Skype, which had been headed bumpily for an IPO until now, will apparently be integrated into Microsoft’s Windows Live and other online communications efforts in both the consumer and enterprise arenas.
The deal is a big win for its recent investors, including Silver Lake Partners and Andreessen Horowitz.
Skype connects more than 663 million users around the world via internet-based telephony and video, making it a key technology platform for a new generation of web-savvy consumers. During 2010, those users made 207 billion minutes of voice and voice video calls over Skype.
The company has invested heavily in marketing and improving the technology of its Bing search engine. While it has made some market share gains over the past year, Google Inc. still dominates the search market with more than 65 per cent of US searches going through its site.

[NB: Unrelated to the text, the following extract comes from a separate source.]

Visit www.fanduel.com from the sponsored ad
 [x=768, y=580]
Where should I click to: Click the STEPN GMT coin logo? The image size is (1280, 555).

At a value of $US8.5 billion, the Skype deal would rank at or near the top of the biggest acquisitions in the 36-year history of Microsoft, a company that traditionally has shied away from large deals. In 2007, Microsoft paid approximately $US6 billion to acquire online advertising firm aQuantive Inc.
Many current and former Microsoft executives believe Microsoft significantly overpaid for that deal. But they are also relieved that Microsoft gave up on an unsolicited $US48 billion offer for Yahoo Inc. nearly three years ago. Yahoo is valued at half that sum today.
Microsoft Chief Executive Steve Ballmer, though, sees the internet as an essential battleground for Microsoft, a company that still makes the vast bulk of its profits from Windows and Office software systems.